Few industries demand the passion, energy and even fanaticism of the games industry.
Employers seeking game designers, developers and artists don’t just seek competent, capable workers. They want people who live and breathe games. If that doesn’t describe you, then this industry isn’t for you.
“Passion is a given,” says Jon Jones, art production manager at NCsoft Austin. “You have to love making games or you will never make it.”
But the rewards of making it include working in a fun, creative environment with others who are just as enthusiastic about the ever-evolving world of games for PCs, cell phones, consoles and the Web.
The Game Plan
The route into the field typically follows this course: You try a computer game as a kid.

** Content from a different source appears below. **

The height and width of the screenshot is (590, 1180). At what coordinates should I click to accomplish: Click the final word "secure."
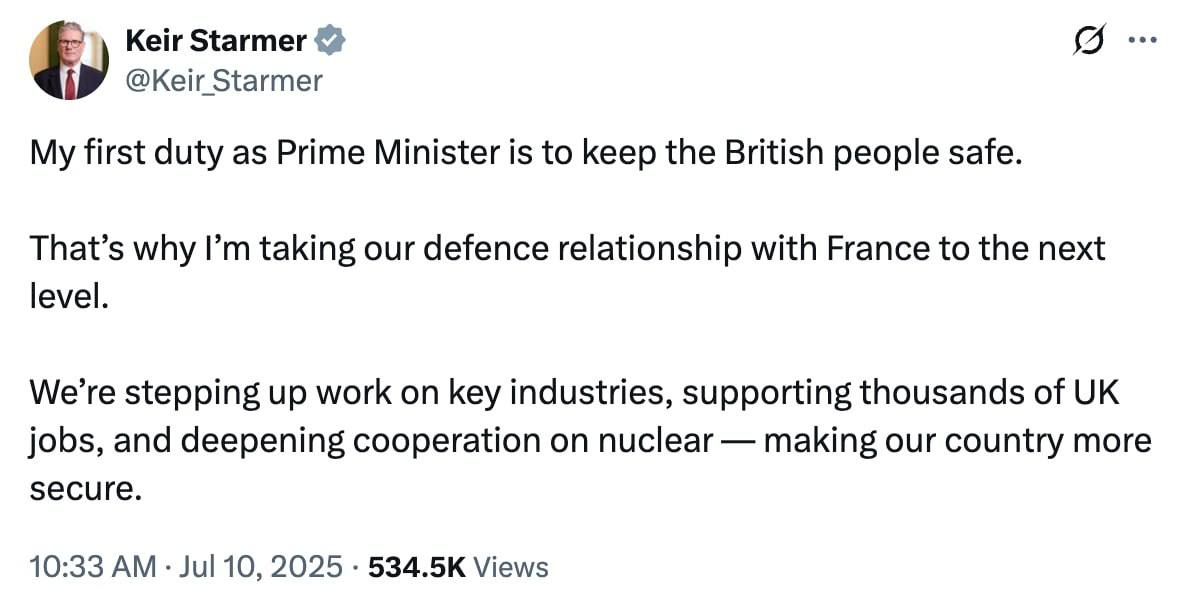(x=82, y=489)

You love it. You’re hooked on it to the point of obsession. And soon enough, you want to make your own game, or participate in the process.

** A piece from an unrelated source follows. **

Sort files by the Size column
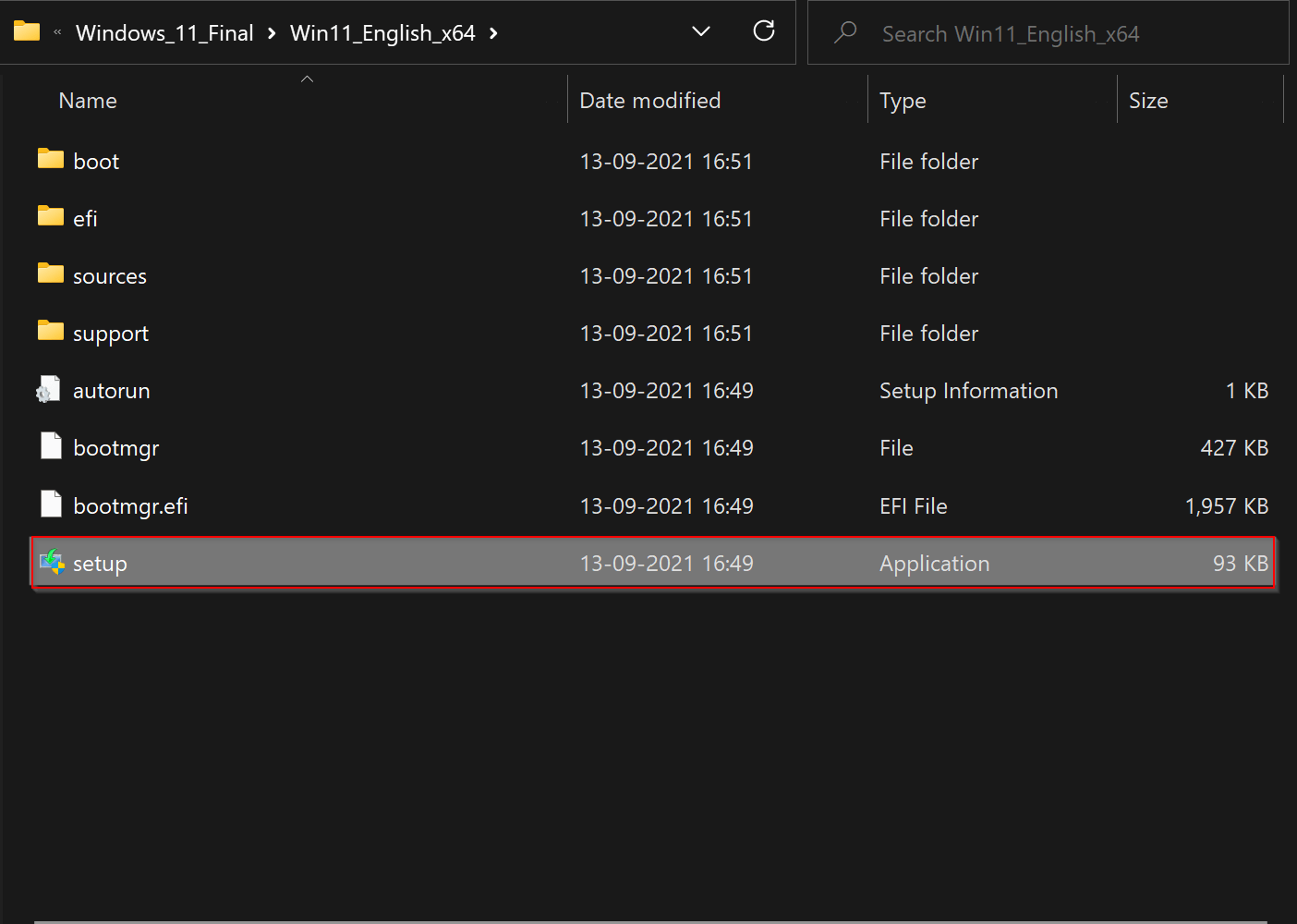 (1148, 101)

That’s just what happened with Noel Llopis, now the founder of a small game development company, Power of Two Games. “Getting paid for doing what I’d do for fun is really a dream come true,” he says.

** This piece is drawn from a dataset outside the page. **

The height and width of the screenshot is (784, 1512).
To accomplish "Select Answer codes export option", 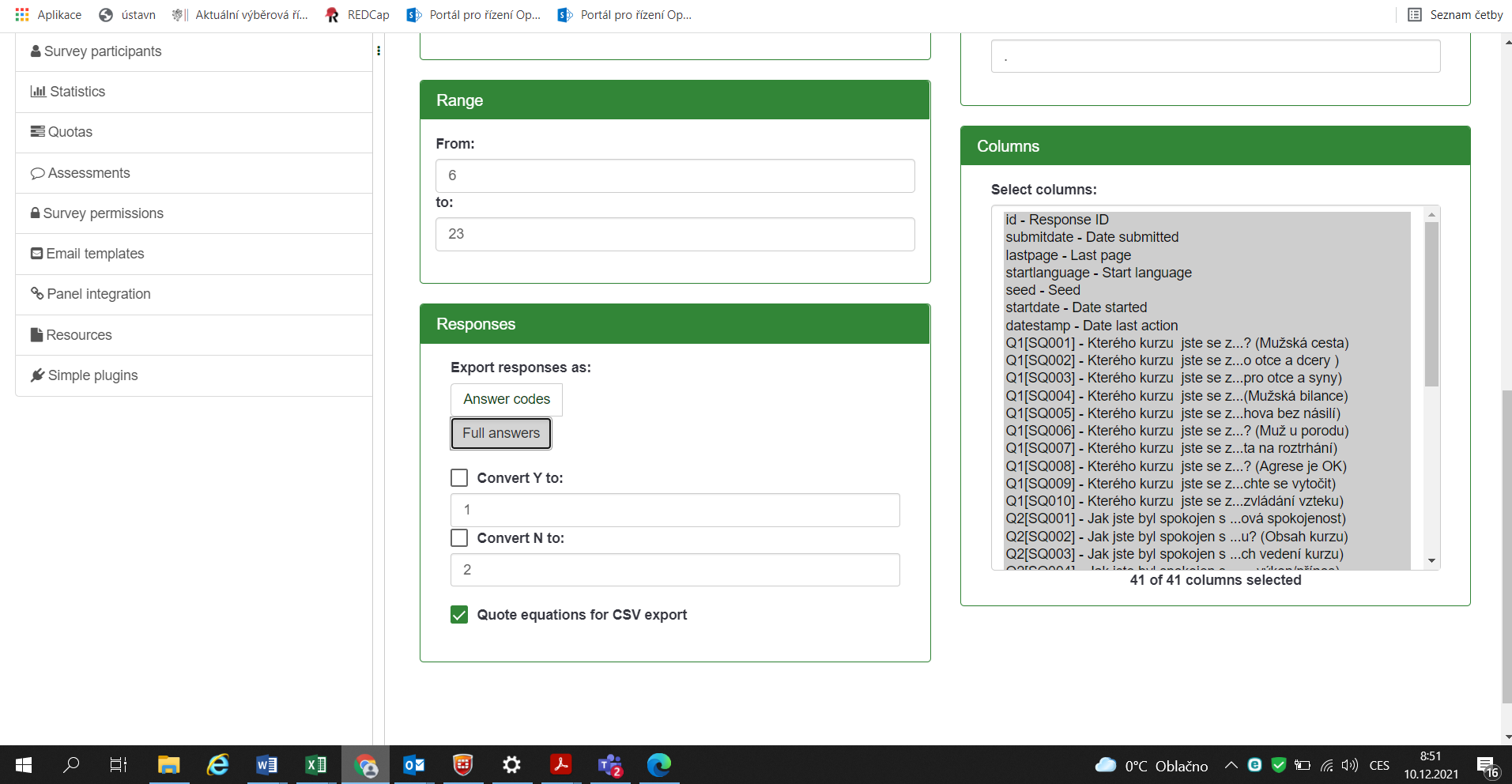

Anyone seeking to work in the field needs to think through the possible roles – not everyone in the industry writes code. “Once you decide specifically what you want to do, it’s a much easier target to hit both in terms of focusing your goals as well as in marketing yourself,” says Jones.
The International Game Developers Association breaks the field down into audio, design, production, programming, visual arts and business. Within those areas, job roles include the following titles, among others:
artificial intelligence programmer.
special effects programmer.
Make a Demo Game of Your Passion
Degrees matter less in the games industry than other industries hiring IT workers. Industry professionals advise would-be developers and others to participate in game projects on their own as a way to demonstrate their talents. And you must play games, of course, in order to be conversant in the field.
“Part of the reason the game industry is this popular is because if it ever comes down to choosing a candidate based on his degree or his level of passion, passion wins,” says Jones. “Passion shows itself through the quality of your work and your attitude, and games are a great way of bringing that out of people.”
Stay on the Waves of Change in Gaming
That’s not to say you will love working in the industry, no matter how much you love games.
Every techie knows the pace of change within the information technology field can wreak havoc on careers. Game industry workers have to rethink their skill set on a regular basis and cope with the vagaries of working in a unique patch of the global entertainment economy. Not only do trends in the games themselves change, but so do consumers’ preferences for various devices. That means the industry can seem like a chaotic environment as companies – and industry workers – scramble to keep up with shifting consumer tastes.
“Game developers often switch companies every two to three years,” says Jones. “It’s very much a survival of the fittest type of environment. Studios open, studios close and the industry moves at a nearly breakneck pace. You have to adapt constantly and be willing to ride the waves of change or you’ll get left behind.”
The industry is known for chaotic schedules and workweeks extending to 70 or 80 hours, or even longer. If you don’t want to suffer from burnout, seek out companies known for trying to create a sane, balanced environment.
Just don’t expect to be a loner. “Gone are the days of lonely bedroom coders,” says Llopis. “Most top games are made by teams of 100-plus people – some as high as 350 – over two to three years. Thriving in a team environment is crucial.”
For those who can thrive in this environment, the experience can be like nothing else. “If you can find the right company and the right team, you will be in heaven,” says Jones. “Awesome coworkers, good money, company outings, practical jokes, free video games, beer Fridays, Nerf fights, no dress code, and a totally fun, lighthearted environment you can be completely relaxed in.”